**WHAT THE EXERCISE ASKS**
Please restate all of the records word for word, setting the pictures aside.

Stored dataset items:
* * * * *
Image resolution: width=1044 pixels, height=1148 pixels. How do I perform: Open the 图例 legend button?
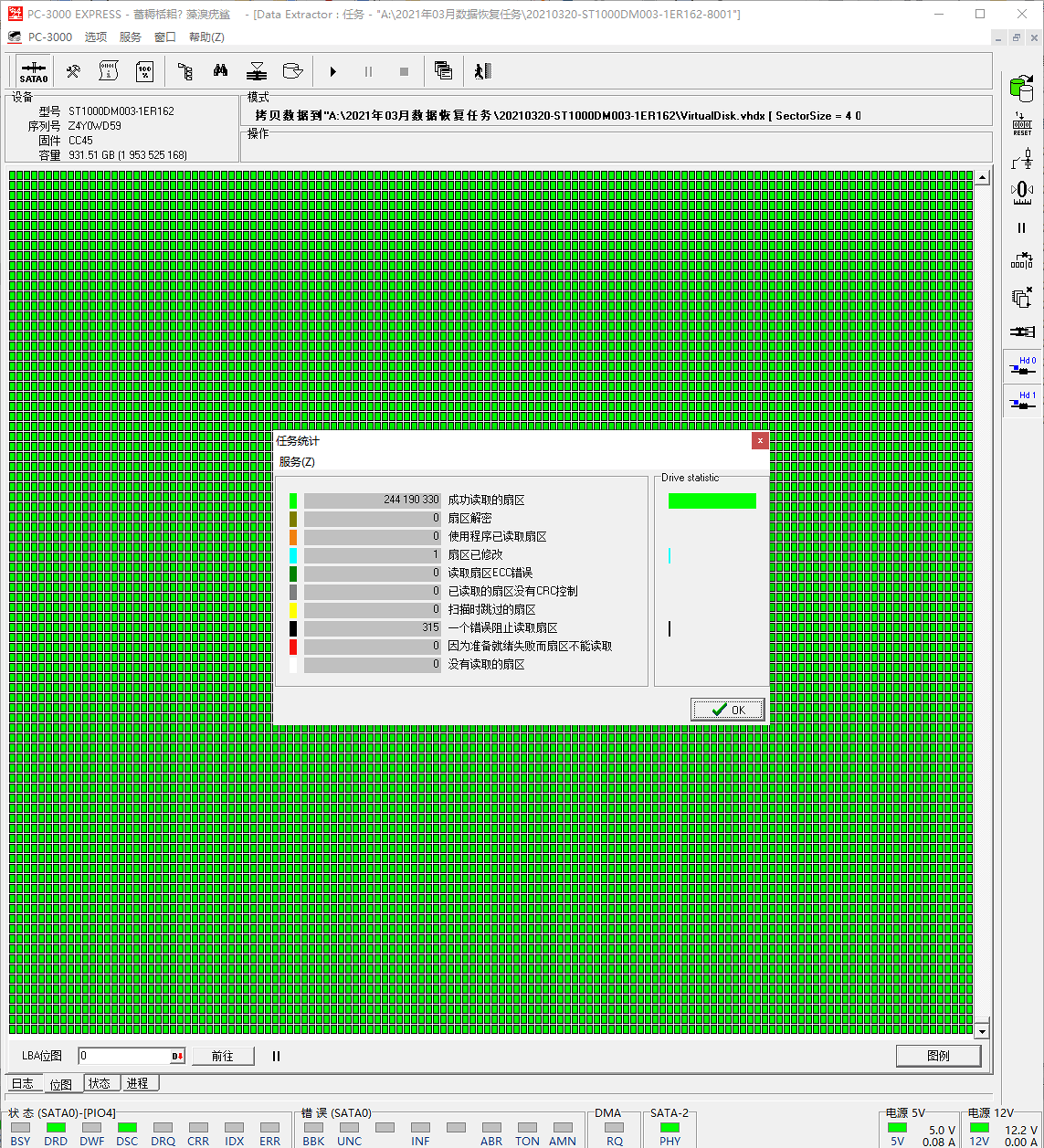click(938, 1056)
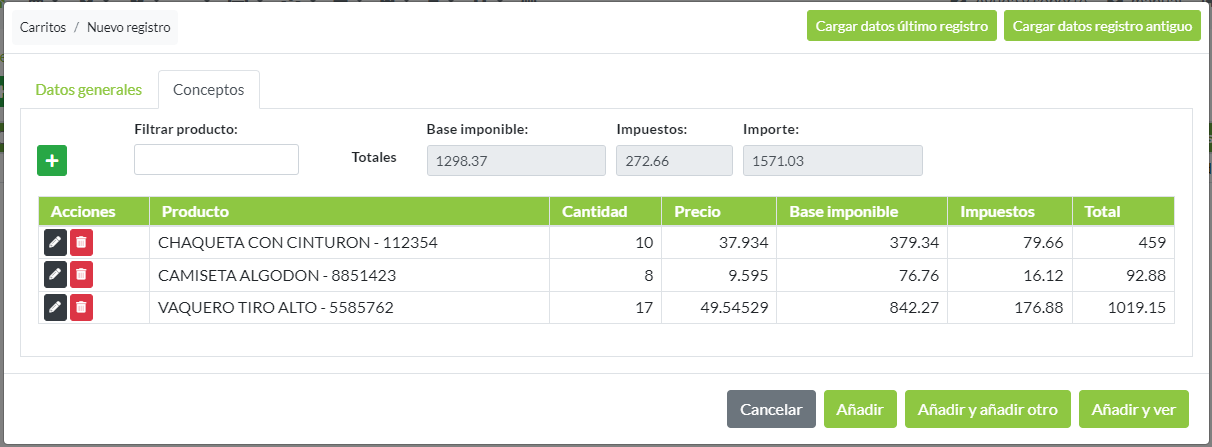Image resolution: width=1212 pixels, height=447 pixels.
Task: Choose Añadir y añadir otro
Action: (988, 409)
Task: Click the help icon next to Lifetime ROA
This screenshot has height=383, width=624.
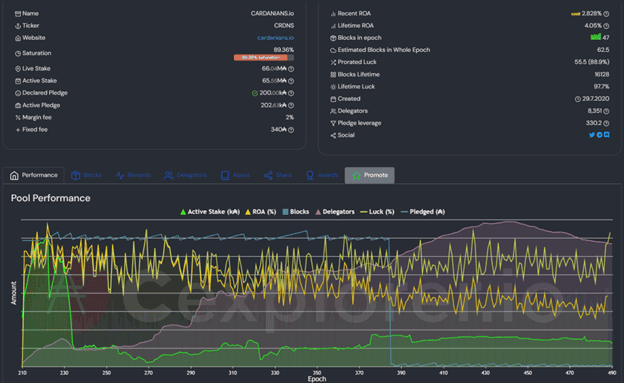Action: pos(606,26)
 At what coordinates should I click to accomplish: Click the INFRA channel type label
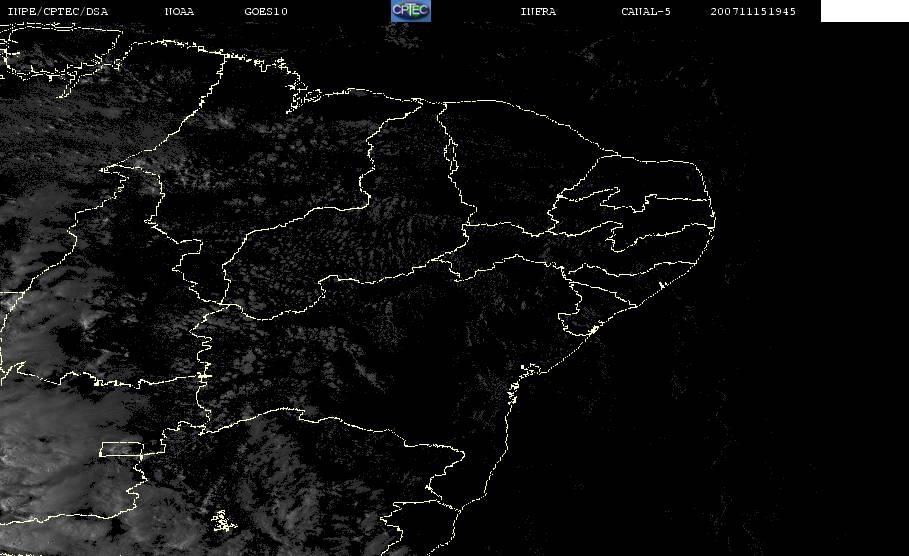coord(538,12)
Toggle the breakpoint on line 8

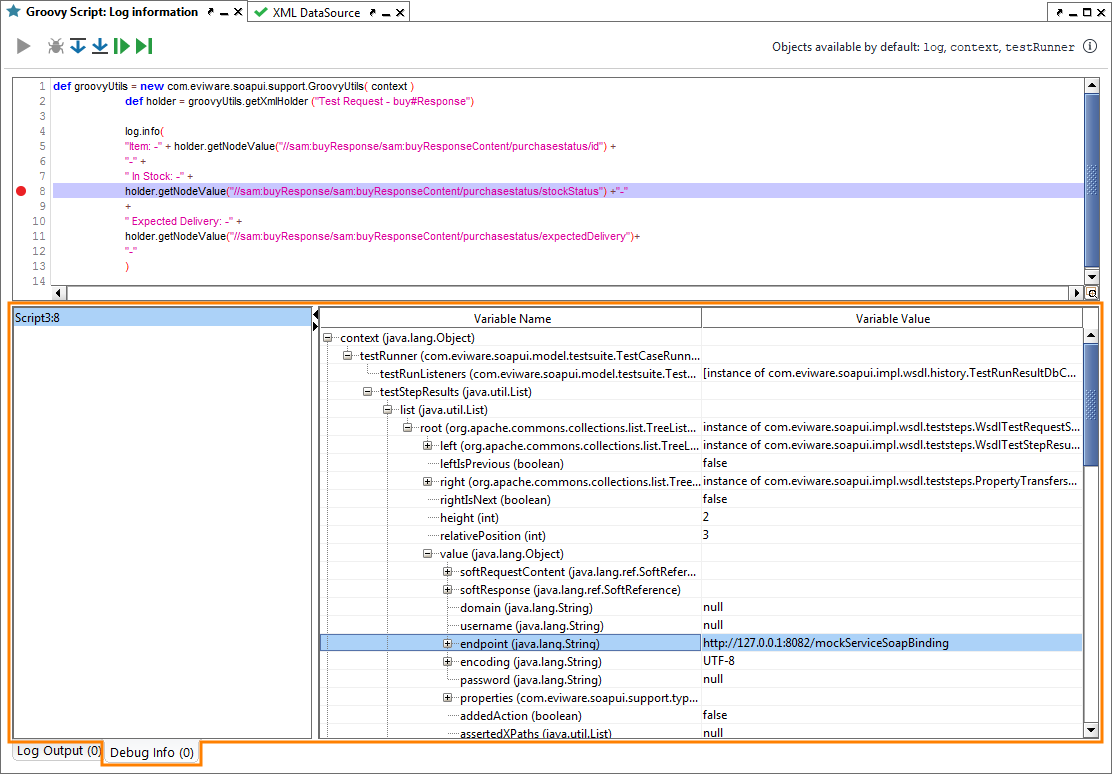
* * * * *
**SOLUTION TO THE PROBLEM**
Image resolution: width=1044 pixels, height=1148 pixels. How do I perform: Open the 图例 legend button?
click(938, 1056)
Image resolution: width=1212 pixels, height=447 pixels.
Task: Choose Añadir y añadir otro
Action: (988, 409)
Task: Click the help icon next to Lifetime ROA
This screenshot has height=383, width=624.
Action: pos(606,26)
 At what coordinates should I click to accomplish: Click the INFRA channel type label
coord(538,12)
Toggle the breakpoint on line 8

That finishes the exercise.